Print the passage of the article on the AFL and the Hall of Fame that starts at "The NFL and" and ends at "1960s all-decade team.", word for word.

[start of READING TEXT]

March 24, 2023 12:00pm

The NFL and the AFL

The AFL has been shortchanged by the Pro Football Hall of Fame.

Photo of Rick Gosselin
NFL Correspondent

The AFL has been shortchanged by the Pro Football Hall of Fame.

The Hall has enshrined 21 of the 22 position players from the 1960s NFL all-decade team. But the AFL, which won the last two Super Bowls of the decade, has only 10 of its 22 position players with busts from its 1960s all-decade team.

So we focused on the AFL in this week’s NFL Power Poll. In our first question to our panel of former players, coaches, officials, talent evaluators, writers and broadcasters, we asked them to identify the best player from the AFL era not in the Hall of Fame. We offered up six options – all first-team AFL all-decade selections. Our second question pertained to AFL wide receivers.

The Kansas City Chiefs won more games (87) and more championships (3) than any team in AFL history . They do have eight players enshrined in Canton -- but our panel believes there should be more.

Of the 146 votes this week, former Chiefs finished 1-2 in the balloting – guard Ed Budde with 34 votes and offensive tackle Jim Tyrer with 31. Defensive end Gerry Philbin (Jets) was next with 29 votes, followed by defensive tackle Tom Sestak (Bills) with 19, cornerback Dave Grayson (Raiders) 19 and defensive end Houston Antwine (Patriots) 15.

[end of READING TEXT]
[start of MATERIAL SHOWN]

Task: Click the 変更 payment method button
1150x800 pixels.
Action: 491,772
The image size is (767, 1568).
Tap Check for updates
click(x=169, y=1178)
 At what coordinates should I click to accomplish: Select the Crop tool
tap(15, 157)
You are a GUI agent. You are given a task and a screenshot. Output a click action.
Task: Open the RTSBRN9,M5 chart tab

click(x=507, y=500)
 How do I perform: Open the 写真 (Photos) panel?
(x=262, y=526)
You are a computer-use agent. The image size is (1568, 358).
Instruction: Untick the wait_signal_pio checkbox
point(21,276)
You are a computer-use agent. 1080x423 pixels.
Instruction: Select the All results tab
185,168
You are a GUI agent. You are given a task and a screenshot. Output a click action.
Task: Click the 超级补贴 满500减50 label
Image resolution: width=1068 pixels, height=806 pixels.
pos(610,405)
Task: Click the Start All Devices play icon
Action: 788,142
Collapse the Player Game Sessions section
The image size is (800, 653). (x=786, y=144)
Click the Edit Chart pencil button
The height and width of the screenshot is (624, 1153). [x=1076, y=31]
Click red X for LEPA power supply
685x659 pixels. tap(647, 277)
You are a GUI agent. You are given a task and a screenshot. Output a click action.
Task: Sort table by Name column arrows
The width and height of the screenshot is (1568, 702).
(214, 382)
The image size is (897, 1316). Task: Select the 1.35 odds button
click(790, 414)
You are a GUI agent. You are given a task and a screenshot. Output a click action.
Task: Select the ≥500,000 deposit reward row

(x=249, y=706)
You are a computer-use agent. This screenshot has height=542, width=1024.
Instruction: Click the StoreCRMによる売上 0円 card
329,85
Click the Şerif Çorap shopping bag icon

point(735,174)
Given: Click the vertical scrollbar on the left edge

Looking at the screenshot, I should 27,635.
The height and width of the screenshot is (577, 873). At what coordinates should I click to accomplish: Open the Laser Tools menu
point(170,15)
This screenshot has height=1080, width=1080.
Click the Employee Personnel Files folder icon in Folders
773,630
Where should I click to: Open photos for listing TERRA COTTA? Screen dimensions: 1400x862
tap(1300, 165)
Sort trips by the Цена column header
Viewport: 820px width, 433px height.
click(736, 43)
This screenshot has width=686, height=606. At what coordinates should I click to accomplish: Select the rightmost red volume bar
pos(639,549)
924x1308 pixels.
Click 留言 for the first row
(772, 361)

[end of MATERIAL SHOWN]

# THE COMPLETED TASK
The NFL and the AFL

The AFL has been shortchanged by the Pro Football Hall of Fame.

Photo of Rick Gosselin
NFL Correspondent

The AFL has been shortchanged by the Pro Football Hall of Fame.

The Hall has enshrined 21 of the 22 position players from the 1960s NFL all-decade team. But the AFL, which won the last two Super Bowls of the decade, has only 10 of its 22 position players with busts from its 1960s all-decade team.